La qualità dei dati e la loro disponibilità è tecnicamente assicurata nel frattempo dalle nostre istituzioni pubbliche e da normative appropriate, ma i privati che implementeranno le soluzioni IT dovranno necessariamente conformarsi agli standard proposti dagli enti di governance ed anche a quelli internazionali sulla qualità dei dati, dei servizi e del SW che tanta parte avrà nella costruzione dell’infrastruttura necessaria a far viaggiare sicuri i nostri dati. Non vorremmo vedere quanto riportato recentemente da alcuni ospedali americani e australiani che non possono accettare pazienti perché sono stati colpiti da attacchi Ransomware (con riscatto richiesto per poter rileggere i propri dati clinici).
Il lavoro degli stakeholder
C’è tanto lavoro da fare e tante opportunità da cogliere (razionalità del sistema, integrazione dei dati socio-sanitari, identificazione delle migliori cure, studi clinici di tipo osservazionale sui Big data per conseguire nuove scoperte su scala di popolazione) per la clinica e la ricerca con risparmi che cresceranno in modo iperbolico, a partire da stime incredibili già pubblicate dalla Comunità Europea, permettendo nuovi investimenti [ ].
Forse non siamo pronti a credere che questo futuro sia realizzabile mentre le tecnologie sono già disponibili. La frase che abbiamo sentito spesso nei convegni è “consapevolezza di tutti i portatori di interessi” come necessità abilitante per tutti i processi da mettere in campo, mentre è certamente necessario direzionare appropriatamente i fondi disponibili verso le soluzioni in grado di abilitare effettivamente gli ulteriori sviluppi.

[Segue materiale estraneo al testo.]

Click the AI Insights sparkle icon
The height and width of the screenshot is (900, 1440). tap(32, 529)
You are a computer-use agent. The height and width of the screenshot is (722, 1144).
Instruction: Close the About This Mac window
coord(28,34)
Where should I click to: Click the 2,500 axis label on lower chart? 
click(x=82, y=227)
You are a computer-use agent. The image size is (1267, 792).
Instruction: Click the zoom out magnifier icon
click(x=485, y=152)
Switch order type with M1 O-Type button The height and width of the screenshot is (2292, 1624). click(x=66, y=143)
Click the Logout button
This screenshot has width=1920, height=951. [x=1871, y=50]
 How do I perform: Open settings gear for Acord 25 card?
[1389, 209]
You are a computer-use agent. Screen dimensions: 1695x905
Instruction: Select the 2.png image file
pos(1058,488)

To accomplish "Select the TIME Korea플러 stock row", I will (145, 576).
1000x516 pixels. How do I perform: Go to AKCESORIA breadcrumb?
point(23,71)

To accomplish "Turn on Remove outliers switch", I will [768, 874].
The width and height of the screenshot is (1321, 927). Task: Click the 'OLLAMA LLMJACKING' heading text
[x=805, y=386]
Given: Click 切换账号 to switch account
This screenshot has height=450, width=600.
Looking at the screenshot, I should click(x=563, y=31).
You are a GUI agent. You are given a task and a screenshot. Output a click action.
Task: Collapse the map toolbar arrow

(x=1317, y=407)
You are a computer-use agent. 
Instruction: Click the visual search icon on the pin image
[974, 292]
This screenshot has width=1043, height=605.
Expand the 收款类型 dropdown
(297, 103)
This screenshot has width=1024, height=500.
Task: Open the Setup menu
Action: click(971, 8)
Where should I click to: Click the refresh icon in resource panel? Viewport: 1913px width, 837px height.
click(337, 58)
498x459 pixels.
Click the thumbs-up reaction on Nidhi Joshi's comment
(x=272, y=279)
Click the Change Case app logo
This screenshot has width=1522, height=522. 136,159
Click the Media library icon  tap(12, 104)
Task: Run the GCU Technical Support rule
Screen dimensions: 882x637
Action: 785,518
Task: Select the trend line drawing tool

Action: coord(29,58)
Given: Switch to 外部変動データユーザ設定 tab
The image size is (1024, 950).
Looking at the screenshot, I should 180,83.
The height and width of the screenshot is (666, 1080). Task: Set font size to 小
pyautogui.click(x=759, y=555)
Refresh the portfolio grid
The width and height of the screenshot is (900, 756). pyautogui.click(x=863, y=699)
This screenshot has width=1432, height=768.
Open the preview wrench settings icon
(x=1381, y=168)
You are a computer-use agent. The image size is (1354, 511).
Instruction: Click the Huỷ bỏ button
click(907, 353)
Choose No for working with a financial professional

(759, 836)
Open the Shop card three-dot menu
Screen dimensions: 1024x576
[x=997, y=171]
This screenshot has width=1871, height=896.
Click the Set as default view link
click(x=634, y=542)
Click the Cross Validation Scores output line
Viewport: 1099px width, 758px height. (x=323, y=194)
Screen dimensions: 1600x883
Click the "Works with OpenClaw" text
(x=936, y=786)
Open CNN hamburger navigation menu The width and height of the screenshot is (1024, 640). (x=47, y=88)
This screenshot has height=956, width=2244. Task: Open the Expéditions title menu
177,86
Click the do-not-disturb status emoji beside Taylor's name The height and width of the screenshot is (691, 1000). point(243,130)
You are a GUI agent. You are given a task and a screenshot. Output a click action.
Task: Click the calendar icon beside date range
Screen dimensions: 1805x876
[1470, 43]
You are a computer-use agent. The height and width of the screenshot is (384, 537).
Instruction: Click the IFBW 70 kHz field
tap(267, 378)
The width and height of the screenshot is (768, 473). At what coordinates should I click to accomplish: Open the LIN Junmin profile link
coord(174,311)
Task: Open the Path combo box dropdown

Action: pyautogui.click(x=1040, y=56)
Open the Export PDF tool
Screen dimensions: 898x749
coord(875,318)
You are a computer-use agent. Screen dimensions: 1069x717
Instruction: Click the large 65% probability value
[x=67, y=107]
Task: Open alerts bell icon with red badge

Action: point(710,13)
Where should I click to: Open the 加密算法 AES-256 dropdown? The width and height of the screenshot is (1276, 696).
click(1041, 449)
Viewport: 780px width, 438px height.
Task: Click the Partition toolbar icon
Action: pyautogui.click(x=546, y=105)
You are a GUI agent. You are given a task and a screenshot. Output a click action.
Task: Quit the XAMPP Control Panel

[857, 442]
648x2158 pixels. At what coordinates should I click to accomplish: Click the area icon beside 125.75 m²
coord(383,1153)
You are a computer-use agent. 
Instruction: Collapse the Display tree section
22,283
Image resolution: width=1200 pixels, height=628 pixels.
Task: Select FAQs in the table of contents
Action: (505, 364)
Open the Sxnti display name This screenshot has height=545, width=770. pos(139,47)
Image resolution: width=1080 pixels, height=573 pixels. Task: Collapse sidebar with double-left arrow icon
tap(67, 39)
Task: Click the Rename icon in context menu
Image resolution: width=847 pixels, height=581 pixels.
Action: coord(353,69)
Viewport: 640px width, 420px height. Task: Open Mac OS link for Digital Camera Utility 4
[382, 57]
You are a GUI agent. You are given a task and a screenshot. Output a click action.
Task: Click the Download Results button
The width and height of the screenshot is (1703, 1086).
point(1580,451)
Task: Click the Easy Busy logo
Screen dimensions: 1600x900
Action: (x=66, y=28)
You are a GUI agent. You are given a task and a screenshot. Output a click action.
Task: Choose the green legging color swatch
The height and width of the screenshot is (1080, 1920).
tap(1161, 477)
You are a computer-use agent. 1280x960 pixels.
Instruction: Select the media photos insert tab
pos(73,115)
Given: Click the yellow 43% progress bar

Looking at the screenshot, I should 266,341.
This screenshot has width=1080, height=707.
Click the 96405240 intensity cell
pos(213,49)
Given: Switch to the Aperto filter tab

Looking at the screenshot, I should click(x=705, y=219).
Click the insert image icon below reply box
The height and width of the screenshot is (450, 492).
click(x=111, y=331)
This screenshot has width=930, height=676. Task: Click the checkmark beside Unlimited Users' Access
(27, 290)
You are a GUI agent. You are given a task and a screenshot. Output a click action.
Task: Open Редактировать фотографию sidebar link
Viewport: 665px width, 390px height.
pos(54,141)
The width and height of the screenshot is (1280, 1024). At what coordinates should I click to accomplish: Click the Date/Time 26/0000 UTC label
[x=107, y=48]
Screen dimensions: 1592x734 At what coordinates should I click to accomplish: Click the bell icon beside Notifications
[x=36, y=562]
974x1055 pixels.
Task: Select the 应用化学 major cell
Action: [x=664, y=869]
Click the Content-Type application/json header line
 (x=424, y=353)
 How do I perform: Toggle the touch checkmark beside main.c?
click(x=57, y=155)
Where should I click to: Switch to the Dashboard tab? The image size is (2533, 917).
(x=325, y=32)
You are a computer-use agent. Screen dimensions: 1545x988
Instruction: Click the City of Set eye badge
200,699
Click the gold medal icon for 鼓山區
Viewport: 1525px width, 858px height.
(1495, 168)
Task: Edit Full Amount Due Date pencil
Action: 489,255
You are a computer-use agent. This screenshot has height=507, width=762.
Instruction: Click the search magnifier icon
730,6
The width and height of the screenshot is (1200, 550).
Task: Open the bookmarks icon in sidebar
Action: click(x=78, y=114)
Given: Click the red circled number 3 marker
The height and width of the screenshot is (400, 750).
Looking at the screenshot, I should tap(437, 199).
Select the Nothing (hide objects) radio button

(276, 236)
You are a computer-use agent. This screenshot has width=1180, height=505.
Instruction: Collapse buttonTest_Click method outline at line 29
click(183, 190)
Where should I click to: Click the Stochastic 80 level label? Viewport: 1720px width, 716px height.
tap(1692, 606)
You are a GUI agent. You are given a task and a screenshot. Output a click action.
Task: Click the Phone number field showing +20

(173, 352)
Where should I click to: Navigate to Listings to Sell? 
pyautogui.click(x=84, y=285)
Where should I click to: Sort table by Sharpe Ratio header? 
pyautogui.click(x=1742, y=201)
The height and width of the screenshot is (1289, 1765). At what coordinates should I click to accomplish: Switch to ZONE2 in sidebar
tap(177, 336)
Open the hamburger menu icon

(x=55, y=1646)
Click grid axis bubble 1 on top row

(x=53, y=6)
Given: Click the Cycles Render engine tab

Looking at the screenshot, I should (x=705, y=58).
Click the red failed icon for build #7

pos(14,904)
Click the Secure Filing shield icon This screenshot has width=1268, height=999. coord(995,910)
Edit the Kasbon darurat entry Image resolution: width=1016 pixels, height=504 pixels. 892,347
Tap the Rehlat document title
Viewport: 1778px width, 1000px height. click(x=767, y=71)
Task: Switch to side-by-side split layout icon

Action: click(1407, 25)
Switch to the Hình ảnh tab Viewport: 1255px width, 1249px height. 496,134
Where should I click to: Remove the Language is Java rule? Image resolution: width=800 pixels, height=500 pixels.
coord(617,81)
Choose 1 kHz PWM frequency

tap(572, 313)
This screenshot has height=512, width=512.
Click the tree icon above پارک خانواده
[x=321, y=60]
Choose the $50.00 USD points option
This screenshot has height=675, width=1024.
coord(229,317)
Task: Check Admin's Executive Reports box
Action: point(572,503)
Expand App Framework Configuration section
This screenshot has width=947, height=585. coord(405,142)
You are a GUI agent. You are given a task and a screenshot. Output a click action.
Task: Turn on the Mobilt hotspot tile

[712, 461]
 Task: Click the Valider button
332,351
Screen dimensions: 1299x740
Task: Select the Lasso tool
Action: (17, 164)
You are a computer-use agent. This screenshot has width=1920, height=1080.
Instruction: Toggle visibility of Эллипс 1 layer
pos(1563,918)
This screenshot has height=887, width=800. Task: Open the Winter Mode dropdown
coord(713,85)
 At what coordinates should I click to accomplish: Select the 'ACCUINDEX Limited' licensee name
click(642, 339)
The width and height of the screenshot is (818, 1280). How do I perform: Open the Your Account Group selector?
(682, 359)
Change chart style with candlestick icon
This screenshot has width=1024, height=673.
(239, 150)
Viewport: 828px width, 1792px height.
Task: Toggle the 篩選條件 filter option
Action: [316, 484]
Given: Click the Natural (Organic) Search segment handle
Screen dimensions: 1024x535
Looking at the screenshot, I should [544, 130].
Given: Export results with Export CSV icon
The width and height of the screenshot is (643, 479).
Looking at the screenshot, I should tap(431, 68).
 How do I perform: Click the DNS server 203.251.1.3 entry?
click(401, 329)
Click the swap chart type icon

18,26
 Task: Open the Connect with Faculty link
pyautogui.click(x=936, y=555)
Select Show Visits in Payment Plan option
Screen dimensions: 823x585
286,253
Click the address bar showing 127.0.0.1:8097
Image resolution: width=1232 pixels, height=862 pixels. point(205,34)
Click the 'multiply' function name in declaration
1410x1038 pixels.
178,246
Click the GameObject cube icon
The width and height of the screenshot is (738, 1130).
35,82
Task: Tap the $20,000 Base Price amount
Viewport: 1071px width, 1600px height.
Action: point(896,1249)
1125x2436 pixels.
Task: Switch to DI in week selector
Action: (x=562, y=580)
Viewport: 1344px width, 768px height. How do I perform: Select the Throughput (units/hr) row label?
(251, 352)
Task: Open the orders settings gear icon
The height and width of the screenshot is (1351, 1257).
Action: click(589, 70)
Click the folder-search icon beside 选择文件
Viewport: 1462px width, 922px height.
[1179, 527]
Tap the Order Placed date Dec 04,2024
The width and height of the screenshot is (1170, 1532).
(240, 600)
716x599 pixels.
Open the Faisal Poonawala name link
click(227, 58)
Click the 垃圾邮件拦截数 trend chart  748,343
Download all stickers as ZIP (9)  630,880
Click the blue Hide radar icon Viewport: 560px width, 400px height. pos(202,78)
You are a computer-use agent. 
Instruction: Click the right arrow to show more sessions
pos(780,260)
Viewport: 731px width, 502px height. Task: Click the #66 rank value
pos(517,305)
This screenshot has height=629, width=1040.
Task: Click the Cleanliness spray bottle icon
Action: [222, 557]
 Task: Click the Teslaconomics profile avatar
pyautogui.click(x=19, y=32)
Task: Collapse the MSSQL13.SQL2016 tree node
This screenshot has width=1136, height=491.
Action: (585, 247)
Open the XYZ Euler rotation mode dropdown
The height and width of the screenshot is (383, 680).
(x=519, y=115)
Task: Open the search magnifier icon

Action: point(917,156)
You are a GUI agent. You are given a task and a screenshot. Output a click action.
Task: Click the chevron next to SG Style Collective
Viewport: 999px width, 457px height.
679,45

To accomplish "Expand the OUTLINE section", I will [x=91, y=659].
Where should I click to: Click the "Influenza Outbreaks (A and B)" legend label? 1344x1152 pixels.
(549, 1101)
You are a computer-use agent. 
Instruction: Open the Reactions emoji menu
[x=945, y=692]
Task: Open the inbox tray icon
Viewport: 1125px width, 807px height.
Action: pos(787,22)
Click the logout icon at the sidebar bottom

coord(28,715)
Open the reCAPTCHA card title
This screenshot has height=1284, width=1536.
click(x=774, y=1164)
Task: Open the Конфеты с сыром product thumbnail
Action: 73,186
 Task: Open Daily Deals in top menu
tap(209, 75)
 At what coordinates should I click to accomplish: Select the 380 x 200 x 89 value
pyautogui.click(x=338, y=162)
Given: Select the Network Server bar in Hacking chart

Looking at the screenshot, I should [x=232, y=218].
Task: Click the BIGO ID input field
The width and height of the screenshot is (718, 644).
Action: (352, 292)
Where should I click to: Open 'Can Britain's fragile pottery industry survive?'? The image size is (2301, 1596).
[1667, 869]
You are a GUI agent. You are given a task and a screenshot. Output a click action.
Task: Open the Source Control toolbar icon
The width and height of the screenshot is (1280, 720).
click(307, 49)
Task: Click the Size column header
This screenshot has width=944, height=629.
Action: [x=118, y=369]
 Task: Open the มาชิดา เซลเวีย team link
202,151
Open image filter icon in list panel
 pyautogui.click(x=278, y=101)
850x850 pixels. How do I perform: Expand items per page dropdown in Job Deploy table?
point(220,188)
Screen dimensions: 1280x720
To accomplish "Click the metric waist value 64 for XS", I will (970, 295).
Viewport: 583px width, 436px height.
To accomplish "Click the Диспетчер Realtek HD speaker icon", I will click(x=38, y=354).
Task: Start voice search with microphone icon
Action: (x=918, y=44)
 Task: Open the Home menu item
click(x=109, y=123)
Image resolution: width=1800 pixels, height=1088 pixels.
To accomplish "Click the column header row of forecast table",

Sempre da alcune indagini (WMware) si deduce che circa il 65 % degli italiani ritiene che non ci sia chiarezza da parte di aziende e governo su quali tecnologie e per quali finalità siano utilizzate, circa il 30% è convinto che l’IA sia un robot; cioè esiste poca possibilità di costruire consapevolezza se le informazioni non sono veicolate con efficacia. Quindi è necessaria molta comunicazione istituzionale di qualità. Oggi noi cittadini abbiamo raggiunto una certa maturità nel selezionare le fonti di informazione, anche grazie ad internet, e pertanto richiede informazioni e comunicazione di qualità.
Invece sui bisogni c’è più chiarezza e motivazione nella disponibilità a fornire l’accesso ai dati sulla propria vita quotidiana al medico (73%) e attesa favorevole verso le nuove tecnologie per monitorare i propri cari anziani (85%).
Non possiamo che augurarci che i governi e tutti gli stakeholders siano in grado di cogliere le occasioni disponibili, non lasciando solo ai ricercatori il compito di fornire soluzioni nei progetti europei e nazionali senza che queste rimangano poi inutilizzate nella vita di tutti i giorni.
Non possiamo che augurarci un Buon Anno 2020 con prospettive incoraggianti dal punto di vista delle opportunità da cogliere, sperando in finanziamenti adeguati.